Sum pius Aeneas… « Je suis le pieux Énée emportant nos Pénates arrachés à l’ennemi et que la renommée chante au-delà des cieux. Je cherche l’Italie, la terre de mes pères… »

Sum pius Aeneas« Je suis le pieux Énée emportant nos Pénates arrachés à l’ennemi et que la renommée chante au-delà des cieux. Je cherche l’Italie, la terre de mes pères… » Italiam quaero patriam… (Énéide, ch. I, v. 375-380).

De nos jours, ce lieu et cette formule de Virgile dans l’Énéide ne correspondent plus à la réalité des divers voyages qu’un étranger peut effectuer pour aller en Italie. L’expression « Je cherche l’Italie » continuerait néanmoins d’agir. Longtemps, l’Italie a été le sujet et non l’objet du verbe « voyager » avec l’expansion de l’Empire romain ou le rayonnement depuis Rome, urbi et orbi, de la religion chrétienne… L’Italie voyageait le monde. Ensuite, la littérature, la peinture ou l’architecture, de Dante à la Renaissance italienne, ont ouvert de nouvelles perspectives. Entre le voyage de Montaigne à la fin du XVIe siècle, dans des villes d’eau, pour soigner son « mal de pierre », et Poussin décidant de vivre et de peindre à Rome au début du XVIIe siècle, on s’est mis à voyager en Italie vers sa propre renaissance (Mme de Staël, Shelley, Goethe, Stendhal, Nietzsche, Proust…).

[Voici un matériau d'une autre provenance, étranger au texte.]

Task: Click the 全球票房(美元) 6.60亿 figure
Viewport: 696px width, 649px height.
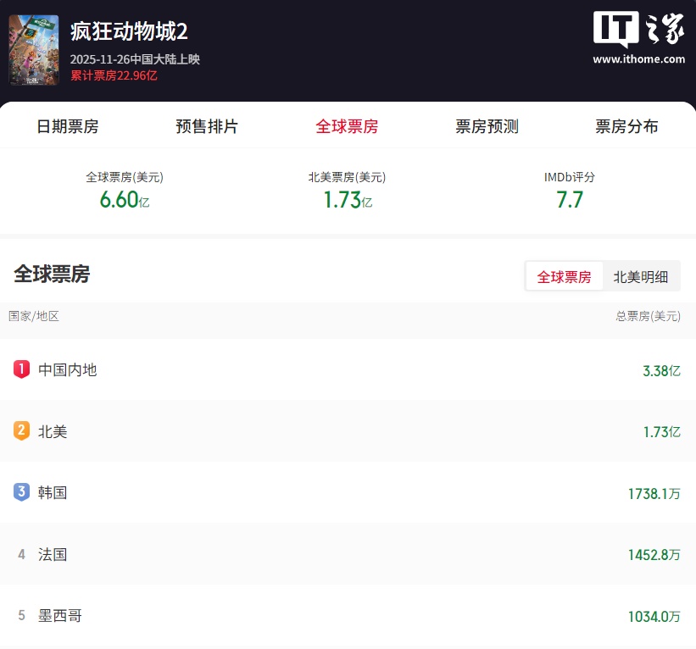Action: tap(124, 200)
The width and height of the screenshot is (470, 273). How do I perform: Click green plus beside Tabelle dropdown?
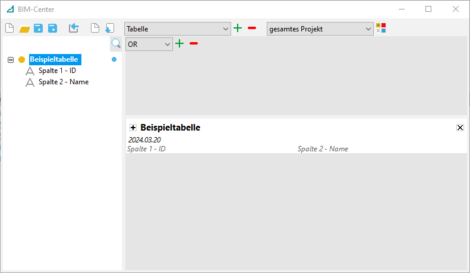(238, 28)
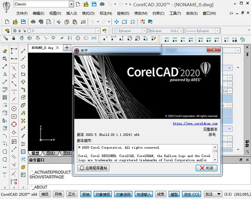Click the Save icon in the title bar
This screenshot has height=199, width=251.
[x=95, y=4]
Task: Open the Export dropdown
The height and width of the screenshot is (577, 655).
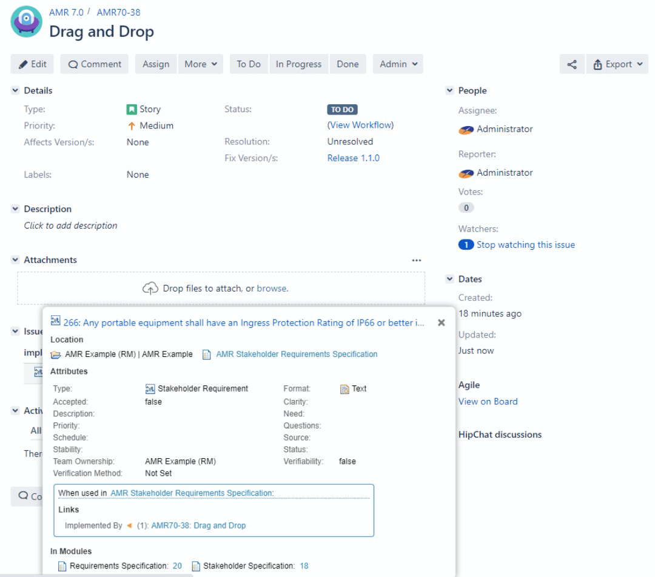Action: point(616,64)
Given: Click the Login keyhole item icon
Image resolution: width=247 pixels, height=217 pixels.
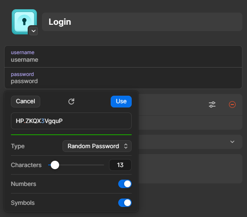Looking at the screenshot, I should [x=24, y=22].
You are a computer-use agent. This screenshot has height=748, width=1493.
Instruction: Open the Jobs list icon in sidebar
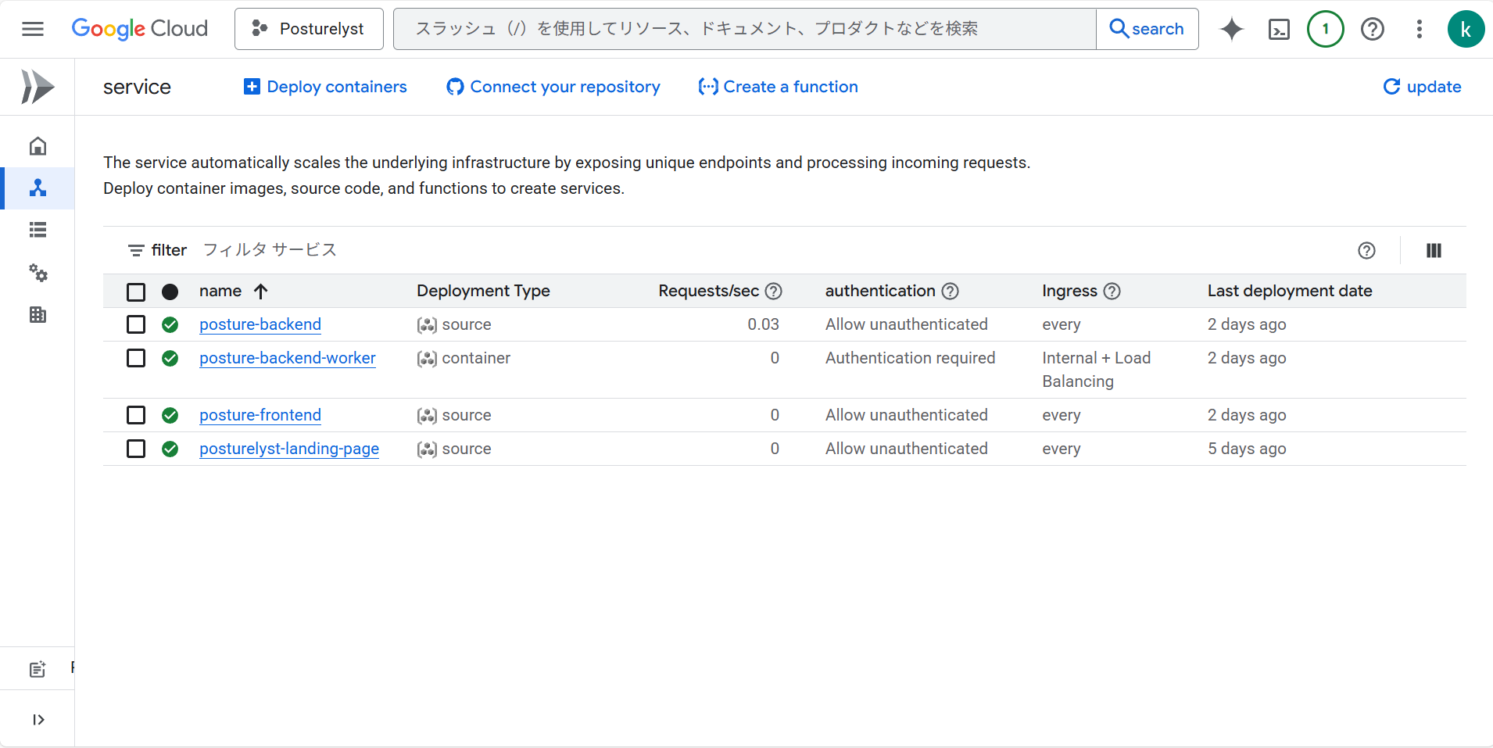coord(38,230)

Un des noms qu’on donnera à ce voyage comme apprentissage est le Grand Tour, même si l’expression ne recouvre pas exclusivement l’Italie et que les motivations varieront à la fin du XVIIIe siècle et durant tout le XIXe siècle (cf. Marie-Madeleine Martinet, Le Voyage d’Italie dans les littératures européennes, PUF, 1996). Innombrables semblent les artistes ou plus simplement les touristes qui partent pour l’Italie. Parmi eux, certains ont su ou savent mieux que d’autres trouver l’Italie qu’ils cherchent, en dépasser le cadre simplement pittoresque ou romantique.

Quelques voyages en Italie de Freud à nos jours

Antonietta et Gérard Haddad, Freud en Italie. Psychanalyse du voyage, Albin Michel, 1995.

Présentation de l’éditeur : « Il est donné à certains lieux de révéler l’homme à lui-même. L’Italie est ce lieu au sein de l'Europe où, depuis la Renaissance, tout “honnête homme” a accompli son voyage. Freud n’échappera pas à ce tropisme italien. “Ce qu’il me faut, c’est l’Italie”, dira-t-il à chaque étape importante de sa vie. De Venise à Florence, Naples et Rome, le pays de la beauté et de la culture se dévoilera à lui en même temps qu’il découvrira l’inconscient ; le paysage italien, tout en lui offrant l’alphabet de sa théorie, deviendra le lieu privilégié de sa transmission. Mais les énigmatiques pèlerinages freudiens auront une autre incidence : celle d’ouvrir l’expérience analytique à la dimension de l’altérité et du manque à travers la découverte de l’Art, grand signifiant absent de la tradition juive, dont Freud est issu. Ce poids symbolique de l’Italie sur la personnalité et la pensée de Freud, Gérard Haddad, médecin et psychanalyste, et sa femme Antonietta, italianisante, l’ont déchiffré au prix d'une enquête minutieuse. Resituant ainsi la naissance de la psychanalyse au cœur de l’Europe, ils rappellent qu’elle est l’héritière de la civilisation latine et humaniste, héritage qu’elle se doit aujourd’hui d’assumer. »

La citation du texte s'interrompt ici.